■ Passage for review:
* * *

Shoppers opted to pick up food for festive feasts in-store rather than online in 2021, research suggests.
In-store visits to supermarkets hit their highest level since March 2020 as consumer confidence returned, according to market research firm Kantar.
Online sales, however, fell in December by 3.7% against 2020 and accounted for 12.2% of sales.
Overall, spending on groceries hit £11.7bn over the four weeks to 26 December as people splurged on treats.
That marks a 0.2% decrease from the record-breaking figures in 2020, when strict coronavirus restrictions were in place.
Fraser McKevitt, head of retail and consumer insight at Kantar, said: "People seized the chance to enjoy Christmas with friends and family after last year's muted festivities."
Although formal rules restricting festivities weren't in place this last Christmas, shopping data suggests some opted to stock up and celebrate at home again, rather than in a pub or a restaurant, Mr McKevitt said.
The most popular shopping day took place on 23 December.
"Shoppers clearly trusted that supermarket shelves would remain well stocked and they didn't feel the need to rush out much earlier to get their favourite festive treats," he added.
Total UK grocery sales reached £31.7bn over the 12-week period, down 3% versus 2020 but up 8% against pre-pandemic levels seen in 2019.
Spending on Christmas dinner items was broadly flat, while people spent more on festive goodies, the new figures show.
Sales of mince pies, for example, hit £62m - up 7% on 2020. About £61m was spent on Christmas chocolates, marking a jump of 21%.

* * *

■ Material provided:
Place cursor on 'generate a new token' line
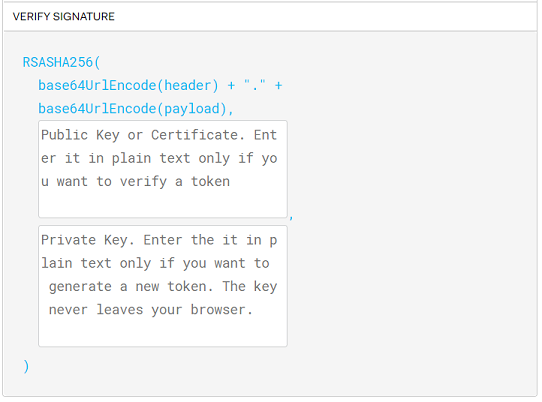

* * *

■ Tasks to carry out:
1. According to the article on Christmas grocery shopping, on which day did the most popular shopping take place?
2. Reproduce the article on Christmas grocery shopping verbatim between "Online sales, however, fell" and "Mr McKevitt said.", inclusive.
3. Extend the article on Christmas grocery shopping beyond its final sentence.
The material placed after the article on Christmas grocery shopping is separate from it.

■ Response list:
1. 23 December.

2.
Online sales, however, fell in December by 3.7% against 2020 and accounted for 12.2% of sales.
Overall, spending on groceries hit £11.7bn over the four weeks to 26 December as people splurged on treats.
That marks a 0.2% decrease from the record-breaking figures in 2020, when strict coronavirus restrictions were in place.
Fraser McKevitt, head of retail and consumer insight at Kantar, said: "People seized the chance to enjoy Christmas with friends and family after last year's muted festivities."
Although formal rules restricting festivities weren't in place this last Christmas, shopping data suggests some opted to stock up and celebrate at home again, rather than in a pub or a restaurant, Mr McKevitt said.

3.
The research also suggests some consumers were slightly nervous about over-indulging, with an 8% rise in the sale of indigestion remedies.
And while the healthier sprout saw sales dented, chilled and frozen vegetarian options increased in popularity.
Supermarkets' premium own-brand ranges also fared better than usual as shoppers splashed out. Asda's Extra Special and Iceland's Luxury ranges saw the fastest growth.
But Kantar pointed out that rising costs have also added to customers' bills.
It said that grocery price inflation, which tracks how quickly the cost of food items increases over time, reached 3.5% in December, adding nearly £15 to shoppers' average monthly grocery bill.
The official UK figures showed that inflation hit a 10-year high as the cost of energy, fuel and clothing jumped.
It came after food and drink industry figures warned that the soaring cost of raw materials and ingredients was having a "terrifying" impact on consumer prices.